TRENTON – Senator Shirley K. Turner welcomed final legislative approval for her legislation that would expand the list of those individuals authorized to administer emergency epinephrine at a school to include more school personnel and the allergic students themselves as it passed the Assembly today.
“When an allergic reaction can go from manageable to disastrous in a matter of minutes, the timely administration of epinephrine can be the difference between life and death,” said Senator Turner, D-Mercer and Chair of the Senate Education Committee. “It makes no sense to prevent children who face the threat of anaphylactic shock every day from using an ‘epi-pen’ when necessary.”
Senator Turner’s bill, S-79, would clarify the current state law governing the administration of epinephrine to treat severe allergic reactions. The bill includes a provision that would require school nurses to recruit and train adult faculty to serve as designees to administer emergency epinephrine to students should the school nurse be unavailable. Additionally in the absence of the school nurse or designee, students would be permitted to self administer the epinephrine.
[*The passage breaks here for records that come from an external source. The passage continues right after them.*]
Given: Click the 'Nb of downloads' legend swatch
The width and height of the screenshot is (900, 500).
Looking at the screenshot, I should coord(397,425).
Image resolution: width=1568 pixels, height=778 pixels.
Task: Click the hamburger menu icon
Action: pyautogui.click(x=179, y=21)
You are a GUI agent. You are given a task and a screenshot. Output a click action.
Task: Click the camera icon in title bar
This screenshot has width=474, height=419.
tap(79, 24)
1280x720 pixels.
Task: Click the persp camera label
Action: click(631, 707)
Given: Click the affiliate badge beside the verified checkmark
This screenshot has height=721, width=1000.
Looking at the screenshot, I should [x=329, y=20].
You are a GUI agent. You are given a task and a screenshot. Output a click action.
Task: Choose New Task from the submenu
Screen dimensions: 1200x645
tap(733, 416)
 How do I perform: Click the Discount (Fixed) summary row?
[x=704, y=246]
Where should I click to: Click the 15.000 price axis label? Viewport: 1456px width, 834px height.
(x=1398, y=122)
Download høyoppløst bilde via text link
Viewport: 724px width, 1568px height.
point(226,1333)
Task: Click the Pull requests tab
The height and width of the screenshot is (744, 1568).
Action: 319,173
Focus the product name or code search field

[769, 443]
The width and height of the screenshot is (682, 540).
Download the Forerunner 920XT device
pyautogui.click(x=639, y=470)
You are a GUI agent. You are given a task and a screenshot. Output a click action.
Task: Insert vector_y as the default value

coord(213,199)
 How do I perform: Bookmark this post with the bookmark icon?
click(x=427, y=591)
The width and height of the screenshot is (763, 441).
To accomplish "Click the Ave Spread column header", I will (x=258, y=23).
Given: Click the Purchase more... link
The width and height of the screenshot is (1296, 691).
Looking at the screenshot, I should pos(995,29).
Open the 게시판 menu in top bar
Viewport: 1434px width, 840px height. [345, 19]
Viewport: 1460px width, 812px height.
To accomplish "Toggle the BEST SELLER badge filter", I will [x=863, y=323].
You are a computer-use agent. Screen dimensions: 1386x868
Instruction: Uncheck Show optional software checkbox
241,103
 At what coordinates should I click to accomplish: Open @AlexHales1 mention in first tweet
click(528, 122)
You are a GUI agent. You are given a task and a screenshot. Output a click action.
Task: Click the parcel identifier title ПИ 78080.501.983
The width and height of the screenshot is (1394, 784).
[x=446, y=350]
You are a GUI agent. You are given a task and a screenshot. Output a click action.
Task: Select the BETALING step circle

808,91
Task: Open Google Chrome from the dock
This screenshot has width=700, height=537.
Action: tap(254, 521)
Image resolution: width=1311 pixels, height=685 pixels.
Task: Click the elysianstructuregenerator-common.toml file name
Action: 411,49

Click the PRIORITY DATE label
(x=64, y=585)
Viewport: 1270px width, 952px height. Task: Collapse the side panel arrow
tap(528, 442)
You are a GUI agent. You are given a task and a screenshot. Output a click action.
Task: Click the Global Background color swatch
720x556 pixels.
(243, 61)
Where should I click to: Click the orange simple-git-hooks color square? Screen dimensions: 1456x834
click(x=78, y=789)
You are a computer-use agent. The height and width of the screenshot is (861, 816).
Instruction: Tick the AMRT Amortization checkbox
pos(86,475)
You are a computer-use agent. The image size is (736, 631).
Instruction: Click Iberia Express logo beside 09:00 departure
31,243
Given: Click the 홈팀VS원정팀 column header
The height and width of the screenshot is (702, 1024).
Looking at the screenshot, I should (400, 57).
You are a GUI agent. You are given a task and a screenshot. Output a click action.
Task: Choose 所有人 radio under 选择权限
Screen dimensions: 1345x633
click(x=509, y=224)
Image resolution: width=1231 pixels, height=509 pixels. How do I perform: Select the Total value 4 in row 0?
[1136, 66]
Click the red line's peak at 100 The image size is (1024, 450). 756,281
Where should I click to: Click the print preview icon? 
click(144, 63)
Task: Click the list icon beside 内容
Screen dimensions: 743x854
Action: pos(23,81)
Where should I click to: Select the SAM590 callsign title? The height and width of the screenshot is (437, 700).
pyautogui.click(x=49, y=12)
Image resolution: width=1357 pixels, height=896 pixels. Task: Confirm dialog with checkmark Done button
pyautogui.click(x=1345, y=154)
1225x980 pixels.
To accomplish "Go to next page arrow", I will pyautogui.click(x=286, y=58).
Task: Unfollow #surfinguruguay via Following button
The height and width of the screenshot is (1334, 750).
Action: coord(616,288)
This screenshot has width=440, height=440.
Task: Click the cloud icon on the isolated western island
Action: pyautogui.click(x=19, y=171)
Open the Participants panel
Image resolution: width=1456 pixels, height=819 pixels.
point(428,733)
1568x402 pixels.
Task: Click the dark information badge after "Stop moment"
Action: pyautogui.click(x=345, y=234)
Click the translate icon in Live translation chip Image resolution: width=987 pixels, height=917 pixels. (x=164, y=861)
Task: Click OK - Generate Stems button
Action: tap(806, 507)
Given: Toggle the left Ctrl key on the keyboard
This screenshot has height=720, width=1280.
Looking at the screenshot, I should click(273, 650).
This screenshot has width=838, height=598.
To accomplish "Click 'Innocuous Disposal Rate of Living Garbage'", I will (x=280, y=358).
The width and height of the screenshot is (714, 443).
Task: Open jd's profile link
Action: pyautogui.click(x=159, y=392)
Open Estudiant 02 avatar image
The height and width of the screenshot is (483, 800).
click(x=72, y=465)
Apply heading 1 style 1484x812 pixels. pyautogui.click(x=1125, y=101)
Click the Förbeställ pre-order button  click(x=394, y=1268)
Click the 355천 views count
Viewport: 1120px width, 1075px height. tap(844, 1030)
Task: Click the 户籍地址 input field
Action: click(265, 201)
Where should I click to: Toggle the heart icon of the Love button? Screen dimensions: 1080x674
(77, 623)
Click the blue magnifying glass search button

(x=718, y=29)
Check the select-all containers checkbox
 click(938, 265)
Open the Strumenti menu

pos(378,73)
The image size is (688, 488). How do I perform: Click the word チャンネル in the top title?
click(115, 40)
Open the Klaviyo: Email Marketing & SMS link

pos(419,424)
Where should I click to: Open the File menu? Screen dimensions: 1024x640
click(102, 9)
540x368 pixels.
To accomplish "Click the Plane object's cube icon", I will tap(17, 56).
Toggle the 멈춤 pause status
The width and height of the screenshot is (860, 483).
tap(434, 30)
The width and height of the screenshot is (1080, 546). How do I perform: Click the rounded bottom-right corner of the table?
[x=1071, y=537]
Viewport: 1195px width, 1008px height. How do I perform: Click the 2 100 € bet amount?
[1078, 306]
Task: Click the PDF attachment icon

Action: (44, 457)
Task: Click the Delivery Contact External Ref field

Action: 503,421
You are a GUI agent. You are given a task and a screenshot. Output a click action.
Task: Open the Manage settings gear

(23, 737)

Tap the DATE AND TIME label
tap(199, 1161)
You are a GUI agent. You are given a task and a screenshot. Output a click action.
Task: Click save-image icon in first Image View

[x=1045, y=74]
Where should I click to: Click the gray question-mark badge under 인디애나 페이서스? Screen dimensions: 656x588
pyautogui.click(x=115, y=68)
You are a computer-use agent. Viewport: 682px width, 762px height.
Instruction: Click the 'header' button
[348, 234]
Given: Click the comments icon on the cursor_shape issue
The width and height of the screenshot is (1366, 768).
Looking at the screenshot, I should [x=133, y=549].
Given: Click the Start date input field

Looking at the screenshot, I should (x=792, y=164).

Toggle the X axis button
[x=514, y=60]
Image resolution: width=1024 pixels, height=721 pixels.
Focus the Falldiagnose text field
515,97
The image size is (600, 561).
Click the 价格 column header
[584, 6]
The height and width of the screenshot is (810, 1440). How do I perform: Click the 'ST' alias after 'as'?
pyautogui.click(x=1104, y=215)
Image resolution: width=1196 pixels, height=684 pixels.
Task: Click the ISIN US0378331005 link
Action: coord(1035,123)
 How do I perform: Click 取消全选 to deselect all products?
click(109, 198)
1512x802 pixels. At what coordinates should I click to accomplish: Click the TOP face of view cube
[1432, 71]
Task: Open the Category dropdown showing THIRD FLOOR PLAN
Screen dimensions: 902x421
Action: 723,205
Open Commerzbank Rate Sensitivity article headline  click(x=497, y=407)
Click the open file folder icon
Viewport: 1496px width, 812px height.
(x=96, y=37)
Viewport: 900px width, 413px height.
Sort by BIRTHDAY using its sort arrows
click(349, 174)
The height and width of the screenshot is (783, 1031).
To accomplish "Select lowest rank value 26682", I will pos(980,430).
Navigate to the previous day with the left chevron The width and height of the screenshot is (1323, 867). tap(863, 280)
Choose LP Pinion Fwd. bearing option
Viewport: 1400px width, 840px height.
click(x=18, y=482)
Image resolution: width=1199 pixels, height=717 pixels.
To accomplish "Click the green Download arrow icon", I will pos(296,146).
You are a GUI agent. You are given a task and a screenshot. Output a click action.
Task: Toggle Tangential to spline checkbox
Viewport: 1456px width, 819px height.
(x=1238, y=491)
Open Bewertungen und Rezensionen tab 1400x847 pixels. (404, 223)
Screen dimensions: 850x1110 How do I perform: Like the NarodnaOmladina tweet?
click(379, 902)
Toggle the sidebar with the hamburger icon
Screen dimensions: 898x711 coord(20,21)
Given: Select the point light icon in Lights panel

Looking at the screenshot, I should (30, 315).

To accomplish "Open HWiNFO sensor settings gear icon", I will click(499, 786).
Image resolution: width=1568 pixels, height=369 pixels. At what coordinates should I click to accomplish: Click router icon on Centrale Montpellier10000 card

“It’s clear that we should train as many school personnel as possible on the proper ways to react to medical emergencies like severe allergies,” added Senator Turner. “Good training can help staff to act quickly and calmly to help the student and minimize the danger of the allergic reaction.”
The bill also requires that epinephrine be available in a secure, unlocked and easily accessible location. The epinephrine used to counter allergic reactions are contained in devices commonly known as “epi-pens”, auto-injectors used to quickly administer the drug to a person suffering from anaphylaxis, a severe allergic reaction caused by contact with certain foods, including shellfish and nut products, latex and certain medications.
The bill would also require that students be transported to a hospital emergency room after having the pen administered. The Department of Education would be required to work with physicians to establish guidelines outlining procedures to reduce the potential for students being exposed to allergens.
The bill passed the Assembly by a vote of 80-0. It now goes to Governor’s desk for his signature.